Negative twenty
questions modernism
There’s a party game called twenty questions.
One person goes out of the room, and the people in the room then discuss among
themselves and choose an object in the room. Then the person is recalled, and
he asks the people in the room up to twenty questions – classically, of the
kind : is it bigger than a breadbox – in order to guess the object. John
Wheeler, the physicist, spun off another game that he claimed was closer to the
quantum world, or what at least it meant to investigate the quantum world. The
structure of sending a person outside of the room remains constant. What this
person doesn’t know, however, is that in this version of the game, all the
people in the room pick their objects and don’t speak to each other. When the
questioner is called in and asks the questions – for instance, is it bigger
than a breadbox – the person who answers changes the object, in as much as his
reply makes the other people in the room silently repick their object. So say x
has chosen a matchbox and y has chosen a sofa, if the questioner asks x if it
is bigger than a breadbox (to which x says no), then y has to quickly chose
some other object (which may be the matchbox or may be a match, etc) in order
to remain consistent with the line of questioning.

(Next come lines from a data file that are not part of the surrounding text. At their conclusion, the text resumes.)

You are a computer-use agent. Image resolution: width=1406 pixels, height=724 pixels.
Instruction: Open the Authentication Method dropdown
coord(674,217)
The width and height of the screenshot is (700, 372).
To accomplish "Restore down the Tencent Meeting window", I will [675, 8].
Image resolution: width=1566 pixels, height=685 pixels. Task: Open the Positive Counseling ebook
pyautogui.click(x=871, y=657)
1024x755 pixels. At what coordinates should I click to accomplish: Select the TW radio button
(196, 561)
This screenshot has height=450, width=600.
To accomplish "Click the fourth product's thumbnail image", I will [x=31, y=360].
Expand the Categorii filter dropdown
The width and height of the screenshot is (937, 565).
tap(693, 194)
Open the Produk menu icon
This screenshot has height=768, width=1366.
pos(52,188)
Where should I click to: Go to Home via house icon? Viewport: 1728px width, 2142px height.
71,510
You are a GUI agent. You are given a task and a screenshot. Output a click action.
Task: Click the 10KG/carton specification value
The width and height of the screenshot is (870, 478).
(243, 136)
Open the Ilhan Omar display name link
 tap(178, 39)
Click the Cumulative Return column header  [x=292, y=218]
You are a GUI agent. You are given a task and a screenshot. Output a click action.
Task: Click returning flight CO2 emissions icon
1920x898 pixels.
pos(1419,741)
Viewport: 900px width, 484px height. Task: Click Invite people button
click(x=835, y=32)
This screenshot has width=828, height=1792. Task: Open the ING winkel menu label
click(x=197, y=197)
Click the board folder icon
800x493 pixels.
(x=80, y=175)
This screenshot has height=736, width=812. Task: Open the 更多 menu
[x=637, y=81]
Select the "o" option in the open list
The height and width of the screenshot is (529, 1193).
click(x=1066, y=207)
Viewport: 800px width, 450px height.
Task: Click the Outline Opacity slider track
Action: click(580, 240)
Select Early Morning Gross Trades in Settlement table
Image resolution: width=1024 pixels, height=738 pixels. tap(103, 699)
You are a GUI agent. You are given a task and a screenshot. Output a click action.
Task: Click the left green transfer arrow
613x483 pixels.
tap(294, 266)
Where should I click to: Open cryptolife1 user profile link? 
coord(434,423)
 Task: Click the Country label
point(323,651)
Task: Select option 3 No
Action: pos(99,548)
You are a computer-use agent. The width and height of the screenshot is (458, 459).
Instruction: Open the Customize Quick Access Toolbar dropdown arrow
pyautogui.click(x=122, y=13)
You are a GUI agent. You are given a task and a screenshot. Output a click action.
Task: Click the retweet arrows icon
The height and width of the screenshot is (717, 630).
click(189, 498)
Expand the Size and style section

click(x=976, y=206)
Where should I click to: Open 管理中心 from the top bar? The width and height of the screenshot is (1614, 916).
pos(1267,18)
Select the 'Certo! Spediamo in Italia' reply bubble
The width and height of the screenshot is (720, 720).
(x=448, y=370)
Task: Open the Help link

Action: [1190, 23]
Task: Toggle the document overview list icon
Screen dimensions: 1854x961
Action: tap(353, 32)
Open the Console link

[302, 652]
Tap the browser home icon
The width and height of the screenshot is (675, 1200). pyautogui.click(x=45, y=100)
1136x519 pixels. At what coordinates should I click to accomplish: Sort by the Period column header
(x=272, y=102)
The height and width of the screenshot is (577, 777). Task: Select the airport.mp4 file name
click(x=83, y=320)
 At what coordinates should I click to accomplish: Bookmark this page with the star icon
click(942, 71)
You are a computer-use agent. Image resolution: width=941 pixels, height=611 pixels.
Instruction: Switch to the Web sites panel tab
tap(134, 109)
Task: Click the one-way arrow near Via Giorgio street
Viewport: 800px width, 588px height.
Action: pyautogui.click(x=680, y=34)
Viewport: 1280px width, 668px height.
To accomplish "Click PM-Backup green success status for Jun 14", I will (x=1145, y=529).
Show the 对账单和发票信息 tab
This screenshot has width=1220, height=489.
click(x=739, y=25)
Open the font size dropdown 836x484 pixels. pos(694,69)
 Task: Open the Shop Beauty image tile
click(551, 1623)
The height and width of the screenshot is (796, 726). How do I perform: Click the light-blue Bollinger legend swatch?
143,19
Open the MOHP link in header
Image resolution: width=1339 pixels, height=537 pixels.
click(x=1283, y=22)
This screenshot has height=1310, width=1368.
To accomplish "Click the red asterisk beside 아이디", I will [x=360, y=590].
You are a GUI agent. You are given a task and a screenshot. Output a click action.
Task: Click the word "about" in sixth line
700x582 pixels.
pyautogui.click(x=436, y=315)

There is something rather eerie about Wheeler’s
game of negative twenty questions. It produces a community that is founded not
on addresses and maps, but on being lost – on a continual re-matching of
addresses and maps, a battlefield in which inconsistency is the rule and
consistency is continually catching up. The game brings into focus a certain modernist
other – a modernist fantastic, stretching from Balzac’s Le peau de chagrin to Freud’s
Der Unheimlich. This is the modernism in which the rules of reason overcome and
mug reason, which becomes, simply, a way of having rules. And that way of
having rules obeys a rule that makes the outcome of rule following radically
uncertain. None of the players can predict it.
Freud, eventually, found his way out of the
red light district in Rome he kept compulsively finding himself in. In Balzac’s
tale, a curse and power is written on an onyx’s skin. The Wild Ass’s Tale, written when Balzac was
coming out of his apprenticeship in pulp novels, is considered the first novel
in the vast Human Comedy universe. Here is the premise of the book, unrolled at
the very beginning, when we follow Raphaël de Valentin, a poor student, as he
walks about in a fever, waiting for night to come so he can throw himself off a
bridge. In the course of his wandering, he comes upon a shop full of odds and
ends, and in it he finds a mysterious talisman made of onyx hide. The talisman
is inscribed with a phrase in Arabic. Balzac, that master of cod learning,
reproduces it and allows Raphael the knowledge to read the “Sanskrit”, as the
owner of the odd shop calls it. promises to make the wishes of the person who
uses it come true. “If you possess me, you will possess all. But your life
belongs to me. God wills it. Desire, and your desires will be realized. But
regulate your wishes according to your life. It is there. For every wish, I
will shrink, like your days. Do you want me? Take me. God grants it to you. So
be it!” And so the desire for fortune, the want realized, is paid for in kind –
by a counter-gift of the days of one’s life. The talisman is the very image of
one way of looking at the almost magical supply of goods and services that
already, in 1830, could be felt on the horizons. The culture of growth never
shakes off Nemesis, who balances and casts an evil eye on the “too much”. The
balance between desire and lifespan, here, is encoded in an object whose
material existence is the very correspondent of the material existence of its
user. This isn’t exactly addiction. It is more like the guessing in Wheeler’s
game, where the object keeps changing as the guesses multiply. In Raphaël’s
case, of course, there’s a romance – a mystery beauty named Foedora, whose
allure is heightened, in that Balzacian way, by her wealth, which is exactly
measured – somehow, everybody knows she her networth is 80,000 francs.
Foedora - what a name! A perfect name for a
silent movie star. One imagines her slinking expressionistically into some
crooked room in The Cabinet of Dr. Caligari.
Wheeler’s game was supposed to get to some
scientific truth about quantum theory – a way of making us understand the role
of measurement. The hole in the game is, of course, that it is unclear what it
would mean to win it, and how winning could be agreed upon by a community that
is so radically atomized that its objects are private.
An image for political philosophers, surely
- but one only a novelist could love.